Data records
────

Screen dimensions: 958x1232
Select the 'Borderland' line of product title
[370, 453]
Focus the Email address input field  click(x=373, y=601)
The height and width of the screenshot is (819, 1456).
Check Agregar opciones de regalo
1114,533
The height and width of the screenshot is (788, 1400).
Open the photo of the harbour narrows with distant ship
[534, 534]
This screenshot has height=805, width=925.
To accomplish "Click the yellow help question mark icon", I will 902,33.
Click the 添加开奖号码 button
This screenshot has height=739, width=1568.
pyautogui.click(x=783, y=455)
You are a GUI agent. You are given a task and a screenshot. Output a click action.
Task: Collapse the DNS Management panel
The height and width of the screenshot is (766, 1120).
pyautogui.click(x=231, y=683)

────

• **What you will do**
Output all of the records exactly, with nothing omitted.

• **Reply**
Screen dimensions: 958x1232
Select the 'Borderland' line of product title
[370, 453]
Focus the Email address input field  click(x=373, y=601)
The height and width of the screenshot is (819, 1456).
Check Agregar opciones de regalo
1114,533
The height and width of the screenshot is (788, 1400).
Open the photo of the harbour narrows with distant ship
[534, 534]
This screenshot has height=805, width=925.
To accomplish "Click the yellow help question mark icon", I will 902,33.
Click the 添加开奖号码 button
This screenshot has height=739, width=1568.
pyautogui.click(x=783, y=455)
You are a GUI agent. You are given a task and a screenshot. Output a click action.
Task: Collapse the DNS Management panel
The height and width of the screenshot is (766, 1120).
pyautogui.click(x=231, y=683)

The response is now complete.